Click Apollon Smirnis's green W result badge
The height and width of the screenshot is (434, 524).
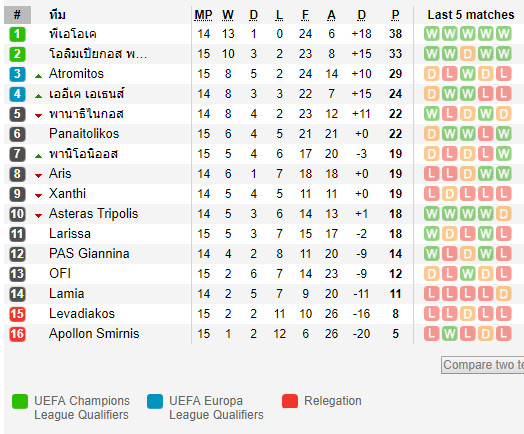[x=449, y=334]
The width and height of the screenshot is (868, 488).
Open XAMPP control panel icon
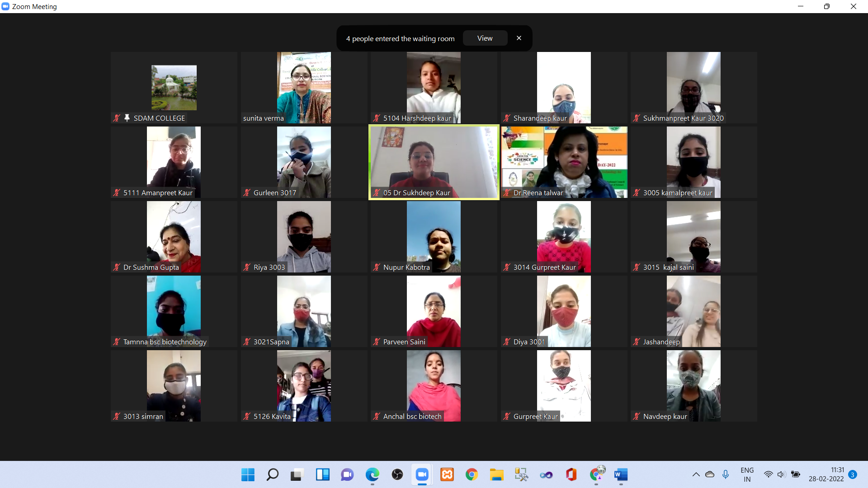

Instruction: Reproduce every row above word for word, omitting the pictures.

Solution to this problem:
Click Apollon Smirnis's green W result badge
The height and width of the screenshot is (434, 524).
[x=449, y=334]
The width and height of the screenshot is (868, 488).
Open XAMPP control panel icon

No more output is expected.